During late 2018, I wanted to better understand the broader spectrum of patriot-style organizing in the US. So, leaning in part on a list of “anti-government” groups compiled by the Southern Poverty Law Center (SPLC), I proceeded to make contact with a number of lessconspicuous
outfits who take on the aura of armed forces. According to the SPLC, such groups may tend to “engage in groundless conspiracy theorizing, or advocate or adhere to extreme antigovernment doctrines.” But the SPLC also notes that listing them “does not imply that the groups themselves advocate or engage in violence or other criminal activities, or are racist.”
In my travels across America, I learned the Patriot movement is diverse and that there are three subcategories of militia-style groups.

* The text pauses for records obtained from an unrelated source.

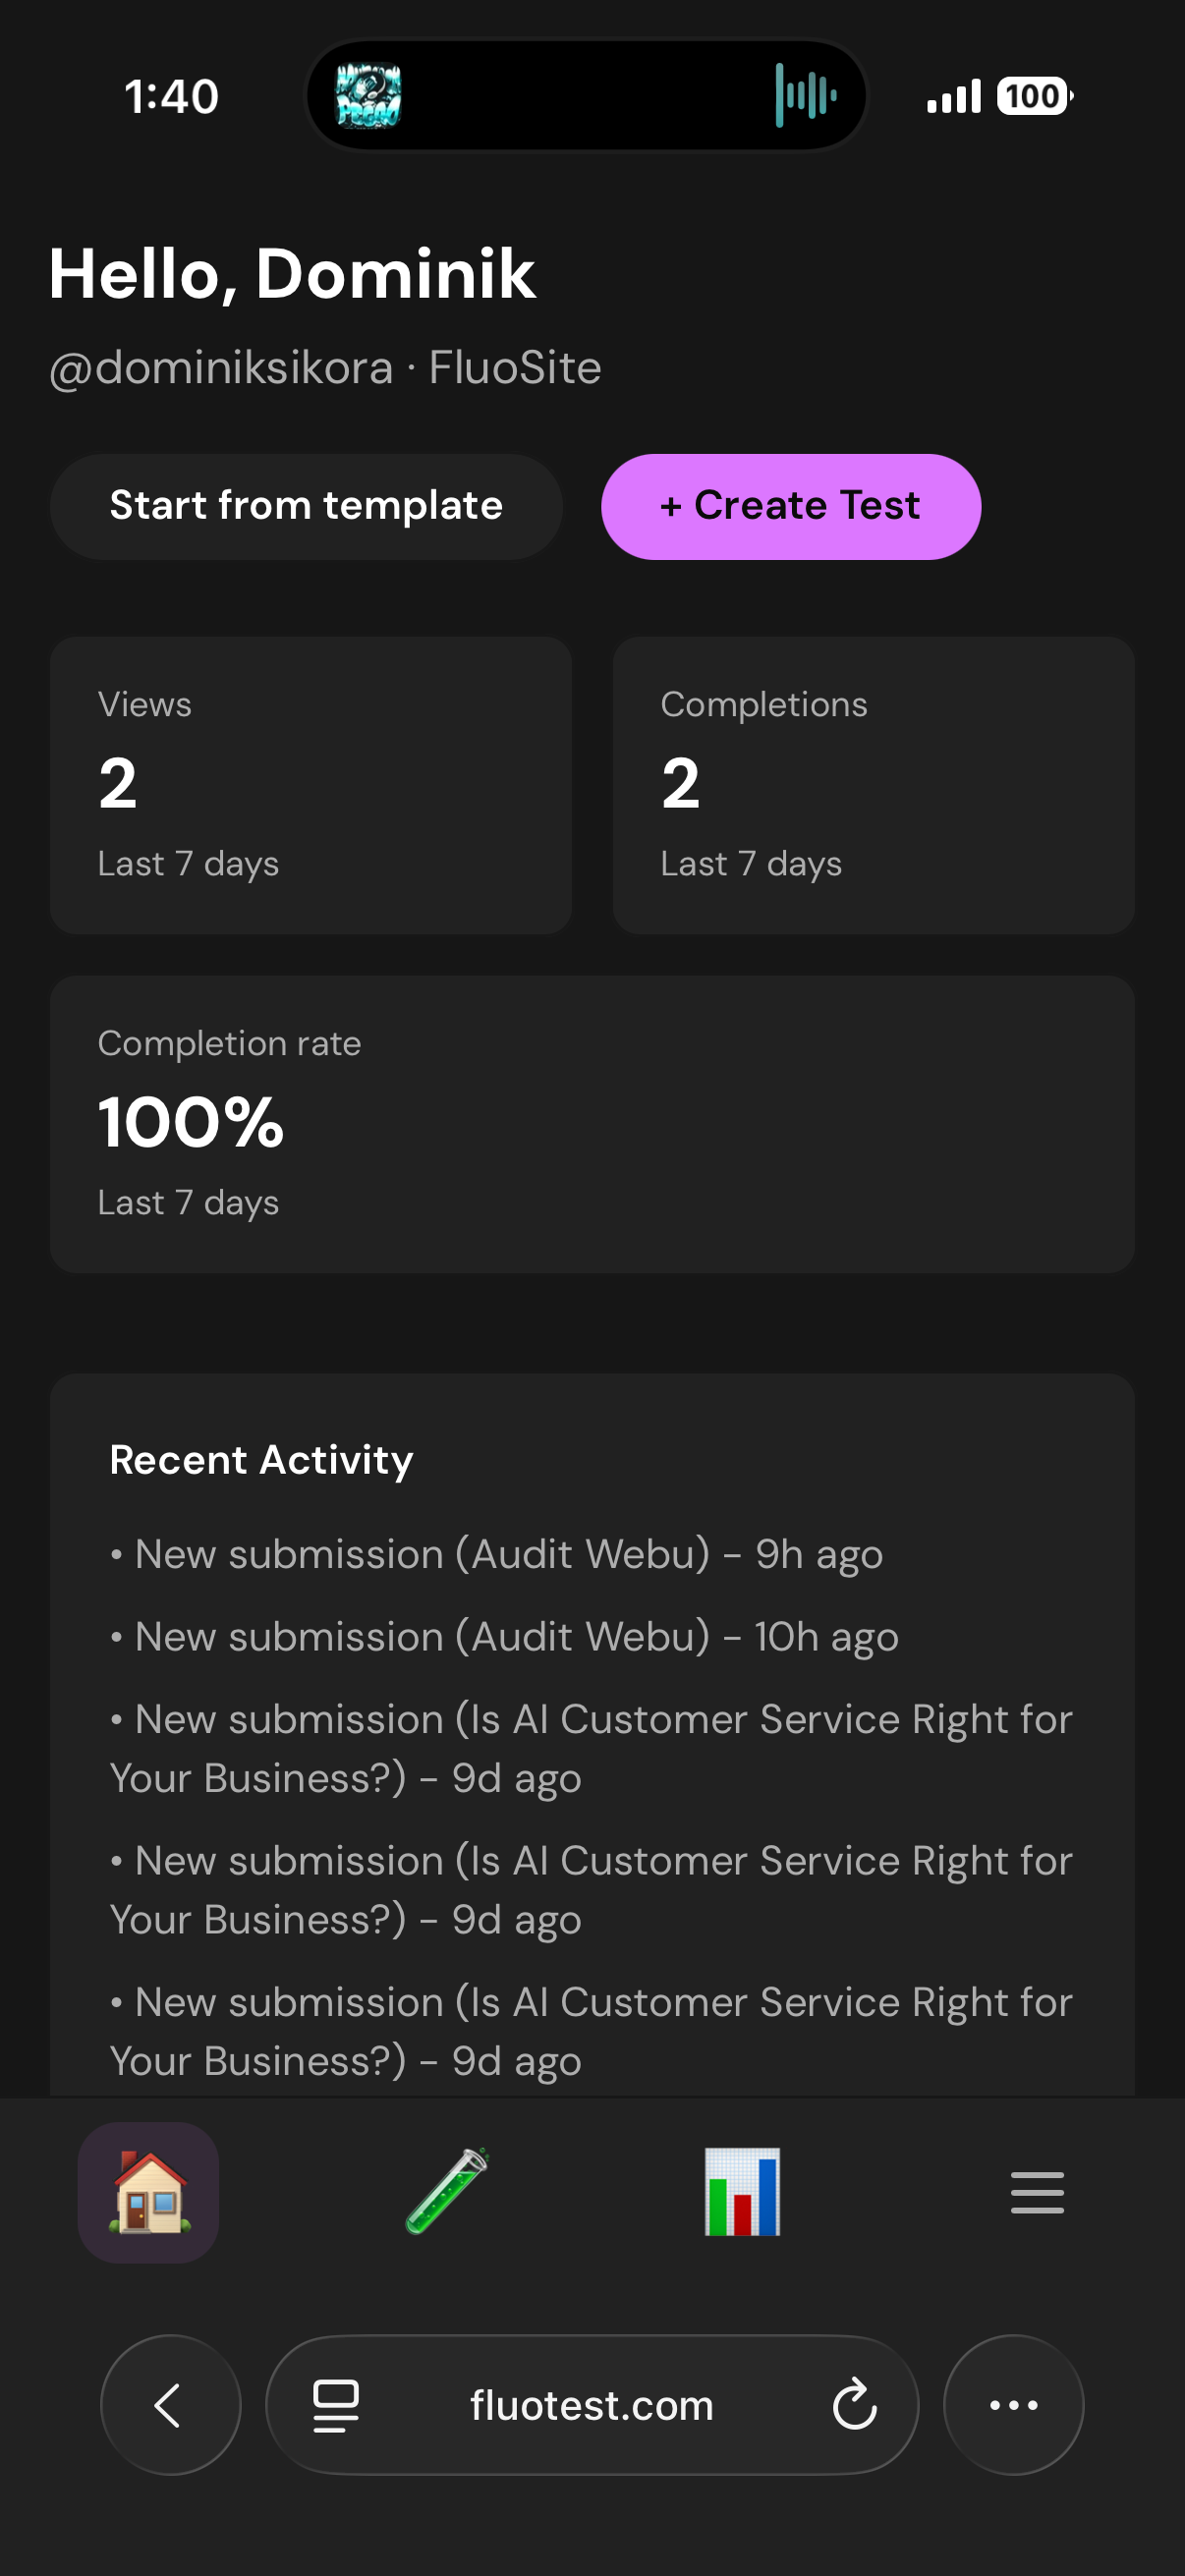Select the 10h ago Audit Webu submission

pyautogui.click(x=505, y=1637)
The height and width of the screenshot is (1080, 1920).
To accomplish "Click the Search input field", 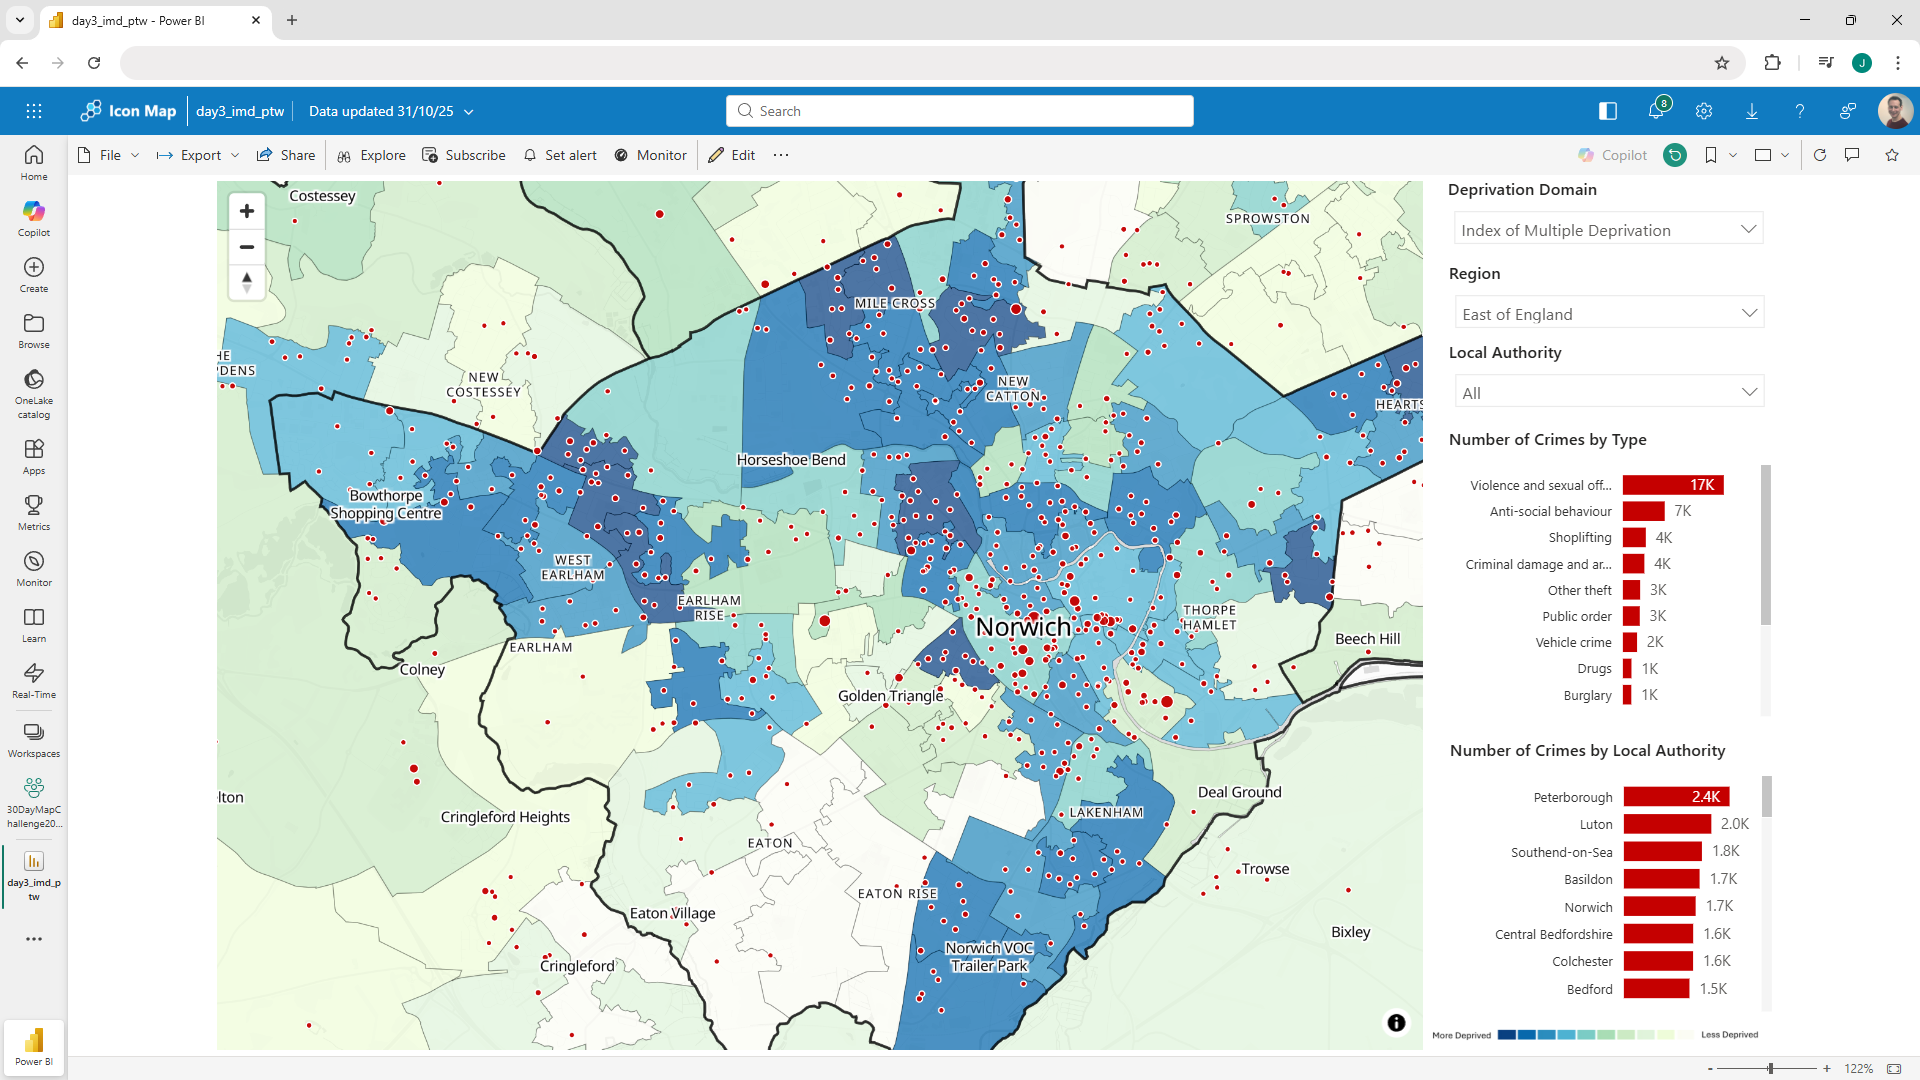I will coord(960,111).
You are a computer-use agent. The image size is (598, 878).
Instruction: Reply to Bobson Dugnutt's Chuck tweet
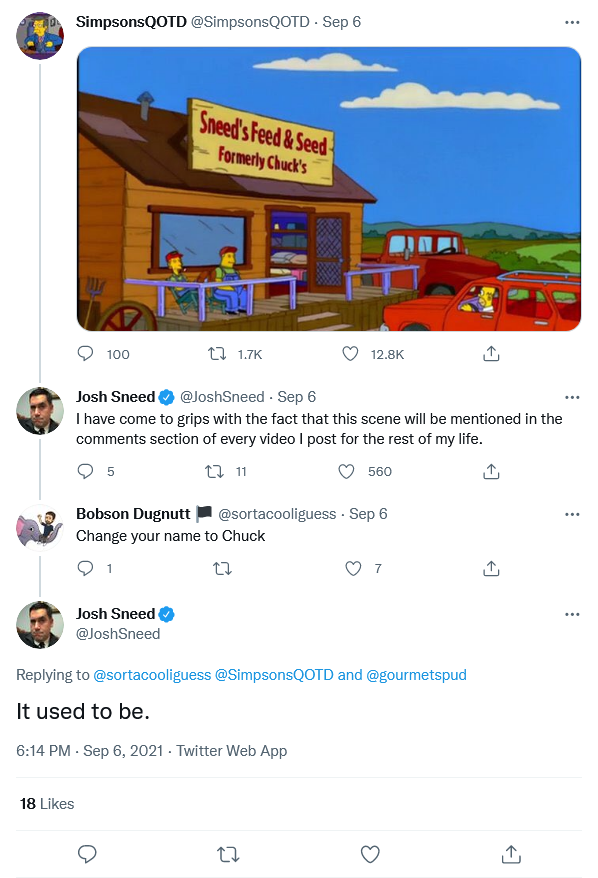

Those that a) are extremists and resort to acts such as volunteer border patrol and hate crimes b) activists, who attend rallies, often in support of gun
rights AND c) citizens who train as per the national guard or marine corps with the hopes of having skills to survive during a “shit hits fan” scenario. Many patriot groups rejected my requests to photograph their activities. But I eventually found a few who felt they had little to hide, even allowing me into their closed Field Training Exercises (FTXs) where members drill survival techniques. While there is always the possibility such groups might be putting on a show for an outside photographer, many members from these groups claim they are normal, hard-working members of society who just want to be prepared to protect their communities in the event of a government breakdown or natural disaster.
What follows is a selection of my photographs from various patriot (militia) lead FTXs.
This work explores whether the apparent paranoia —an integral part of the Patriot movement as I experienced it—is more or less of a threat to the social fabric of society than the “shit hits the fan” scenario so many Americans are worried about.